### Word and item position data

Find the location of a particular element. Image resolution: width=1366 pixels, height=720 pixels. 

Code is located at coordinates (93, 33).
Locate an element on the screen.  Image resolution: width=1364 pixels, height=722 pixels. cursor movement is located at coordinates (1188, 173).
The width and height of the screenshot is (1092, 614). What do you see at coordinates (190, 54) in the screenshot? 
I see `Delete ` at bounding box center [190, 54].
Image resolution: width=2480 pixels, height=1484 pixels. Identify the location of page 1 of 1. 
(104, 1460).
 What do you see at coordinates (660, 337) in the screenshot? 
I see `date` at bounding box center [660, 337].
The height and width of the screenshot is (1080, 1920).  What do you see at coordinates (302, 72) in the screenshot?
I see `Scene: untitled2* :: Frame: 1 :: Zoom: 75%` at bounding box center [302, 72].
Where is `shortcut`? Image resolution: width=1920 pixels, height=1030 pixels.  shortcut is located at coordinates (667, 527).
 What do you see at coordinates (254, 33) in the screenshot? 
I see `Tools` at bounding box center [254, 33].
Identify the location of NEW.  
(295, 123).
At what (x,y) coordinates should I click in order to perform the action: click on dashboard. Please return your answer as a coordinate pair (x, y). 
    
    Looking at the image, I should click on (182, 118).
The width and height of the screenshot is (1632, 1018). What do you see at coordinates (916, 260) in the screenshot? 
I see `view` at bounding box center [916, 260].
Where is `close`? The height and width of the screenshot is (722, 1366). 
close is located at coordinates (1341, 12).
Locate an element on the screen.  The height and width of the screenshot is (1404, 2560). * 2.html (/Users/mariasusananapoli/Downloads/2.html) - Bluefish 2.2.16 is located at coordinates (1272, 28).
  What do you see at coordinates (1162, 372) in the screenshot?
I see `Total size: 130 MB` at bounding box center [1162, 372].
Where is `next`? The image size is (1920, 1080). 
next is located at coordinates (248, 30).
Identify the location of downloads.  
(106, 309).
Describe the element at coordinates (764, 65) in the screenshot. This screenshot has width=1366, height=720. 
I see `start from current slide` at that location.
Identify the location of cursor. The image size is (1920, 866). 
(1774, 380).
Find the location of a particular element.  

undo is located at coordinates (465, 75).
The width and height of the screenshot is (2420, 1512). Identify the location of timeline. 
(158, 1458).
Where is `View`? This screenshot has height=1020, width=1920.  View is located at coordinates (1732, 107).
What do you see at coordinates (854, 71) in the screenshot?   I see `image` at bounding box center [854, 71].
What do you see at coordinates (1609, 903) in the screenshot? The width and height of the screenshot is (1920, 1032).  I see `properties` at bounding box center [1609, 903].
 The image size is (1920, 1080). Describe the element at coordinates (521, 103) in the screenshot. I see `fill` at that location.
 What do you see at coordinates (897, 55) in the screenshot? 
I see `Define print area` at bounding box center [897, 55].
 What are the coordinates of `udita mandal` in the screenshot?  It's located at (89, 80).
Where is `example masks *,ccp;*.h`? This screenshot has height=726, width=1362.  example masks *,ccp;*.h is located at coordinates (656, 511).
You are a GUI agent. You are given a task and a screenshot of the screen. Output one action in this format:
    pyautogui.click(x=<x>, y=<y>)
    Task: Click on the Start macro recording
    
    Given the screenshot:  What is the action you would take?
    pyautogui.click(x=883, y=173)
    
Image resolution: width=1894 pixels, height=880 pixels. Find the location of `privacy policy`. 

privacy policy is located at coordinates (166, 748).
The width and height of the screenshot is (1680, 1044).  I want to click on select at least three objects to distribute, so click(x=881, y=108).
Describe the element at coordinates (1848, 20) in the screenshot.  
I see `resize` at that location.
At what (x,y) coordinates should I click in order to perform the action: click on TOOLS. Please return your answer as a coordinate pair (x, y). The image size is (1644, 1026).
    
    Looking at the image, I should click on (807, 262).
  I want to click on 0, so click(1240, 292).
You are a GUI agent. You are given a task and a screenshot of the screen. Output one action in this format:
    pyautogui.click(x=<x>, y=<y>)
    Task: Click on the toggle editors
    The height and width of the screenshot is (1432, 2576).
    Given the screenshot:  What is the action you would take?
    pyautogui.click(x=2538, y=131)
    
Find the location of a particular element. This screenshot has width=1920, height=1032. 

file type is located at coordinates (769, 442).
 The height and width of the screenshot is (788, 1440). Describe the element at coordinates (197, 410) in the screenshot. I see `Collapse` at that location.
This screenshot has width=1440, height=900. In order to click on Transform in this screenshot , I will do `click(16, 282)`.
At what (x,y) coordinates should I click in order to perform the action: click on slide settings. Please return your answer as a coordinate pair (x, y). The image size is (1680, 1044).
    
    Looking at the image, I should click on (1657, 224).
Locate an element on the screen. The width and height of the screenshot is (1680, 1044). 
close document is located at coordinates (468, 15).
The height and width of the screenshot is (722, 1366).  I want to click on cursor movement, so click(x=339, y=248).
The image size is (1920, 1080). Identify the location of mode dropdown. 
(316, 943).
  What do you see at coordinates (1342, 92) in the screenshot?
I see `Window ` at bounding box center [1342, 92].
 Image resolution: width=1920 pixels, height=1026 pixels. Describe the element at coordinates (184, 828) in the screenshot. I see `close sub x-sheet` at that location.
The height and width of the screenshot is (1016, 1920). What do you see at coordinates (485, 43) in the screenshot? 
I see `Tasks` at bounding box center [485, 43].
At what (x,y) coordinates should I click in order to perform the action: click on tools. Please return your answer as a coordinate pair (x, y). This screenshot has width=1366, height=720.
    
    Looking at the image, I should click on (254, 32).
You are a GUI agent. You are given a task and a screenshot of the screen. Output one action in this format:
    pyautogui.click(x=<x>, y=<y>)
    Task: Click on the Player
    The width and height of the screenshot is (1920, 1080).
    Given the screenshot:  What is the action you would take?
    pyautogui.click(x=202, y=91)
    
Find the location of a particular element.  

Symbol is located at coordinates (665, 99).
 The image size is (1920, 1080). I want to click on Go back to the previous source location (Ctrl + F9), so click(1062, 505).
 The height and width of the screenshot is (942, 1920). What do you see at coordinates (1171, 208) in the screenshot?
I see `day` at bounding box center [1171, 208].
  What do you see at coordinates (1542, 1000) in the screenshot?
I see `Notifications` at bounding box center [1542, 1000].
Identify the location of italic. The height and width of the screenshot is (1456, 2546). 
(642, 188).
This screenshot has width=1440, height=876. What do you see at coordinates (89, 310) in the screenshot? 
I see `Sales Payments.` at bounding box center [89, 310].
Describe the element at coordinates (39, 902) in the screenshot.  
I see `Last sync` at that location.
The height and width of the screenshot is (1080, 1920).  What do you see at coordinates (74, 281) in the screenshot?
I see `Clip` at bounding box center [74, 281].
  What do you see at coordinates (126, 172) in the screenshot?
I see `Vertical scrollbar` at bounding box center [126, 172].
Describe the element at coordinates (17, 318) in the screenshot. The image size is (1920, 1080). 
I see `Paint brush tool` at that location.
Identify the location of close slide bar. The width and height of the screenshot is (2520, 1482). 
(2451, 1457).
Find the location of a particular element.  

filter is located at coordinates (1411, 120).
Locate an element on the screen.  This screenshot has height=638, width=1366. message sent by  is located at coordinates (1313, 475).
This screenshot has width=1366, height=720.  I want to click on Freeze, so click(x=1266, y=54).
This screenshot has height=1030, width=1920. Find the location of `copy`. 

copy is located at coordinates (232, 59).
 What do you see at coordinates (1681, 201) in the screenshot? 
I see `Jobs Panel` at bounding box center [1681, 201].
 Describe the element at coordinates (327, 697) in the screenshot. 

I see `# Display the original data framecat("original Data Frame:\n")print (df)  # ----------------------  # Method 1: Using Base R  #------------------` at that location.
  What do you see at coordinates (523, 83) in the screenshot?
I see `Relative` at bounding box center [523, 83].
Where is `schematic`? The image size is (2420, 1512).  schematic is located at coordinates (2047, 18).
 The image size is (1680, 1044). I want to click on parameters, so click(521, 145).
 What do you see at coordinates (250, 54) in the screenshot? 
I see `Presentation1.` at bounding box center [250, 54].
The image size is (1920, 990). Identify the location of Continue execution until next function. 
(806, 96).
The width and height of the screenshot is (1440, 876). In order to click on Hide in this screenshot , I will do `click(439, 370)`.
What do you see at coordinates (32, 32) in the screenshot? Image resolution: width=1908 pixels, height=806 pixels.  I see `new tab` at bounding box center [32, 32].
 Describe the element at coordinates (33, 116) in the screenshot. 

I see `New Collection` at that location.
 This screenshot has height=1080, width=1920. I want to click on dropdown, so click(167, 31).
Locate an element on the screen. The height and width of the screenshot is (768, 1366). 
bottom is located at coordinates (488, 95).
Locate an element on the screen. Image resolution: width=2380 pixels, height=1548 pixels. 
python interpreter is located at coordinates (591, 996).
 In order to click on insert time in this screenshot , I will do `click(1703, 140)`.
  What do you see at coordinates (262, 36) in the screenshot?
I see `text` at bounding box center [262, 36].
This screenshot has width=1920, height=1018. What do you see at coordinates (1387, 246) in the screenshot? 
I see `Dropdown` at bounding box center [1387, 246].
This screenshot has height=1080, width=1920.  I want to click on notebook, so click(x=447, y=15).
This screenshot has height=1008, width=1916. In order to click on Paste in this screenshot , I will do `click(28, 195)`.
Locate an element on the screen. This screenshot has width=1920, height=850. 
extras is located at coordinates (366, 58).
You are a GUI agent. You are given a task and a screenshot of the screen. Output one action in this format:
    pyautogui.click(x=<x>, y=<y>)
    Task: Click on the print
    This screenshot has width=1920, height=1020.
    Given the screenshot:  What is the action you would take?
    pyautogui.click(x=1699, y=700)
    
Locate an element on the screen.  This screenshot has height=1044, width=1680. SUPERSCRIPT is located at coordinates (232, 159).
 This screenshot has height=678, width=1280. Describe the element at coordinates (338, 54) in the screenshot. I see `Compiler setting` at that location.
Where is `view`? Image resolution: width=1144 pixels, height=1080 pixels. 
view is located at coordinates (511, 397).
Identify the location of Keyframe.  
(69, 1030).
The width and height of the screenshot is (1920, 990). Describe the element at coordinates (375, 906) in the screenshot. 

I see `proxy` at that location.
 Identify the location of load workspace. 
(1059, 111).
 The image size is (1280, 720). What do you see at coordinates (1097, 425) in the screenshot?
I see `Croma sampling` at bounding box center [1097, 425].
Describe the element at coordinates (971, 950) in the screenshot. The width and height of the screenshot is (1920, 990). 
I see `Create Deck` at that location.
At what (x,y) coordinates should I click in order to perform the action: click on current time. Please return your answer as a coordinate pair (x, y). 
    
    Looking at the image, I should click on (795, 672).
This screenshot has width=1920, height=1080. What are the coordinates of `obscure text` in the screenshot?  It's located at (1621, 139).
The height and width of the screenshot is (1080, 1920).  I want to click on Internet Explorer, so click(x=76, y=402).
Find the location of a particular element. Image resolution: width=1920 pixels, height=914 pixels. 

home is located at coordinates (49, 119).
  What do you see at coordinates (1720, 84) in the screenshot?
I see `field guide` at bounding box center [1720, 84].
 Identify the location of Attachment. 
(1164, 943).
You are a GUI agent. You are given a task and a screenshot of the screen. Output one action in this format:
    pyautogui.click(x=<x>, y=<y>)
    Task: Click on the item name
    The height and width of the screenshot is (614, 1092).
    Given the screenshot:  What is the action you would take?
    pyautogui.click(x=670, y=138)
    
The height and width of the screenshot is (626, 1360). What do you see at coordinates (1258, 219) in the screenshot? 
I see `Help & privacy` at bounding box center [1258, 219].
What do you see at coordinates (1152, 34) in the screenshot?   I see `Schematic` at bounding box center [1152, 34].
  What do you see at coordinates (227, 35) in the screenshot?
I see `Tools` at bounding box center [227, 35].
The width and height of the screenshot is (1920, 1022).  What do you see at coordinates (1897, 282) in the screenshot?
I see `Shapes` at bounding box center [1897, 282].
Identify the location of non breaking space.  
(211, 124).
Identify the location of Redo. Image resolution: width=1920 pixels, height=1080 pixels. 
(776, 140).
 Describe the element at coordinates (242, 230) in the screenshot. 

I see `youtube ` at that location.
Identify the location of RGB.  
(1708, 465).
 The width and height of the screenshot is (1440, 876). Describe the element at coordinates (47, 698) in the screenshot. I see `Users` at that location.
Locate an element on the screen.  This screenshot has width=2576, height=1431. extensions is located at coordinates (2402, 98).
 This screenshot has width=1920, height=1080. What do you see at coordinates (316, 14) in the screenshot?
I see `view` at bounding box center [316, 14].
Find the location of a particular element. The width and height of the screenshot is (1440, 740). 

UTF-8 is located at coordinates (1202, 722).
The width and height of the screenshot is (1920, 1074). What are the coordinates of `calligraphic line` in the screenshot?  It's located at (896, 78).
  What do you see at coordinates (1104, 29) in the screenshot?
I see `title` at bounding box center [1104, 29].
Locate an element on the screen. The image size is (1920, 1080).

### Exercise prompt
Copy the material word for word, starting with its first line and ending after the line that contains "Looking at the image, I should click on (182, 118).".

### Worked solution
Find the location of a particular element. Image resolution: width=1366 pixels, height=720 pixels. 

Code is located at coordinates (93, 33).
Locate an element on the screen.  Image resolution: width=1364 pixels, height=722 pixels. cursor movement is located at coordinates (1188, 173).
The width and height of the screenshot is (1092, 614). What do you see at coordinates (190, 54) in the screenshot? 
I see `Delete ` at bounding box center [190, 54].
Image resolution: width=2480 pixels, height=1484 pixels. Identify the location of page 1 of 1. 
(104, 1460).
 What do you see at coordinates (660, 337) in the screenshot? 
I see `date` at bounding box center [660, 337].
The height and width of the screenshot is (1080, 1920).  What do you see at coordinates (302, 72) in the screenshot?
I see `Scene: untitled2* :: Frame: 1 :: Zoom: 75%` at bounding box center [302, 72].
Where is `shortcut`? Image resolution: width=1920 pixels, height=1030 pixels.  shortcut is located at coordinates (667, 527).
 What do you see at coordinates (254, 33) in the screenshot? 
I see `Tools` at bounding box center [254, 33].
Identify the location of NEW.  
(295, 123).
At what (x,y) coordinates should I click in order to perform the action: click on dashboard. Please return your answer as a coordinate pair (x, y). 
    
    Looking at the image, I should click on (182, 118).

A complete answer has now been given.